Holiday Wine: Thinking Outside the Beaujolais Box For Thanksgiving
Thanksgiving wine pairings are daunting. Everything on the plate seems to call for a different match. Turkey is subtle, but gravy is salty and intensely flavored; Yams are generally sweet and mellow while cranberry sauce demands high acid. Thanksgiving also comes around the same time of year as the annual Beaujolais craze, and that is a wonderful pairing in itself. Still, Thanksgiving is a distinctly American holiday. As the person charged with picking wine for my family, and writing about it for this website (ahem), this is a conundrum but also an exciting opportunity to take some chances. Thanksgiving is about celebrating being with people we love and gorging. It's also the perfect occasion to push the envelope a little wine wise. Moreover, I like to use it as a holiday to support American wineries that are experimenting with what can be done with new world terroir.

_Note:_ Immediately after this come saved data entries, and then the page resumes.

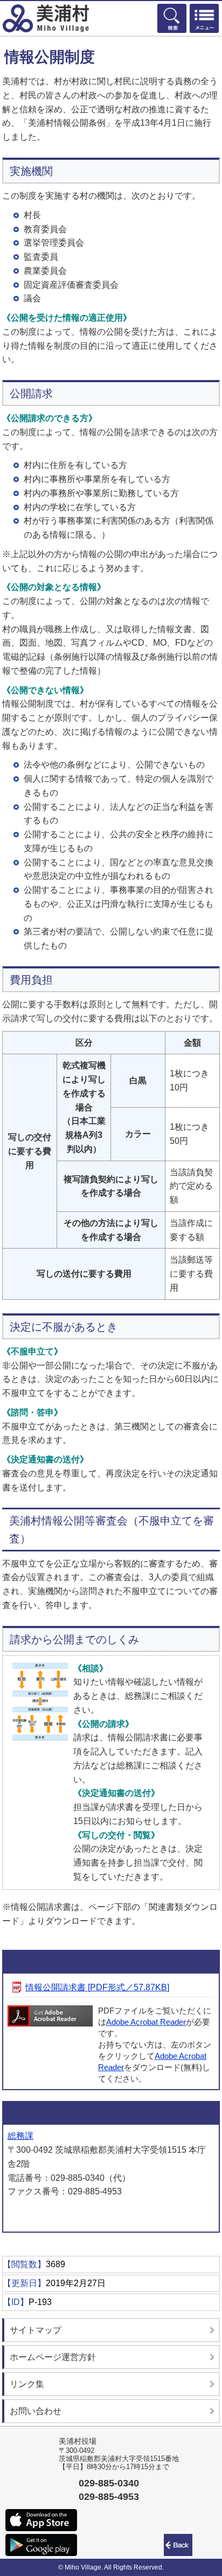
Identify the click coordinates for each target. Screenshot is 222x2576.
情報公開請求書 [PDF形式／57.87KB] (97, 1987)
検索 (171, 18)
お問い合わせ (35, 2411)
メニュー (204, 18)
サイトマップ (35, 2330)
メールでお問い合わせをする (65, 2214)
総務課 (20, 2135)
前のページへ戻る (180, 2545)
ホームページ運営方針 (53, 2357)
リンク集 (27, 2384)
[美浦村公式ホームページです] (46, 18)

My first move was to look for Marsanne /Roussane whites. There are so many fantastic small plots of these white Rhône varietals up and down the west coast. Their medium body and gentle perfume is a great match for turkey and highlights some of the more subtle flavors in gravy and stuffing. After tasting a few bottles, I found the 2013 Waters Winery “Prelude”, a Roussane / Viognier Blend from Columbia Valley, Washington. Prelude is strikingly flavorful without being flabby or candied the way some domestic expressions of Viogniers can be. I was also struck by the 2013 Cade Napa Valley Sauvignon Blanc. Admittedly, Sauvignon Blanc in Napa Valley is hardy an experiment anymore. I have included it because Cade winemaker Danielle Cyrot blends in small amounts of Viognier, Semillon and Sauvignon Musque, and ages the cuvée partially in concrete eggs. The result is a unique and delicious wine that takes advantage of Napa’s unique terroir and nods to an elegant Bordeaux Blanc style of wine.
Down in Arroyo Grande on the Central Coast, Master Sommelier William Sherer overseas the production of the Iberian Remix wines. His tastefully herbaceous 2013 Albariño is an easy drink with a fascinating orange twist note that lends itself very nicely to the combination of stuffing and cranberry sauce. The Tempranillo balances textbook California fruitiness with a dry, dusty minerality indicative of a well-managed Tempranillo. There are also small amounts of Cariñena and Garnacha, presumably to tweak the body and acidity to Sherer’s liking.
If you are looking for a more esoteric wine to take up conversation space, I would try to track down a bottle of the 2013 La Follette Van der Kamp Pinot Meunier from Sonoma. This is the only still Pinot Meunier that I have ever run into, and it is both puzzling and fantastic. It bursts with tart fruit on the front palate, much like a Gamay, but the mid palate and finish have more structure and earthier undertones. It is delicious and, I imagine, very complicated to produce, as there is not very much information about growing and fermenting Pinot Meunier for still wines.
Equally as unique is the 2012 Salinia Sun Hawk Farms Red Field Blend. This is a Biodynamic co-fermented field blend of Syrah, Grenache, Mourvedre, Counoise, Cabernet Sauvignon, Marsanne, Roussanne, Viognier, Picpoul and Muscat. If that seems like a mouthful to you, it is. The wine is fantastically complex. The most notable aspect to me is how intensely resinous and spicy it is, perfect for gravies with lots of thyme and rosemary.
There is also a lot of great wine for Thanksgiving being produced in the northeast. My favorite current release is the 2011 Swedish Hill Cabernet Franc(NY Cab Franc of the year, 2014 NY International Wine Competition). New York Cabernet Franc is still a little bit unpredictable, but the Swedish Hill is produced with patience and precision. The result is a medium bodied, rounder expression of NY Cabernet Franc that was aged appropriately before release. Moreover, it is a great value for a large Thanksgiving group. I also always enjoy the Lieb Cellars Blanc de Blancs (silver medal, 2013 NYIWC). I believe it to be the most consistent of the Long Island sparkling wines that have recently made their way onto many restaurant lists.
My favorite part of Thanksgiving wine is that there are so many great options and the stakes are low. I will be drinking the Cade Sauvignon Blanc and the Salinia Sun Hawk Farm, but I will also probably have some bourbon! I hope that this article has provided a few exciting, off-the-beaten path options… and Happy Thanksgiving, all!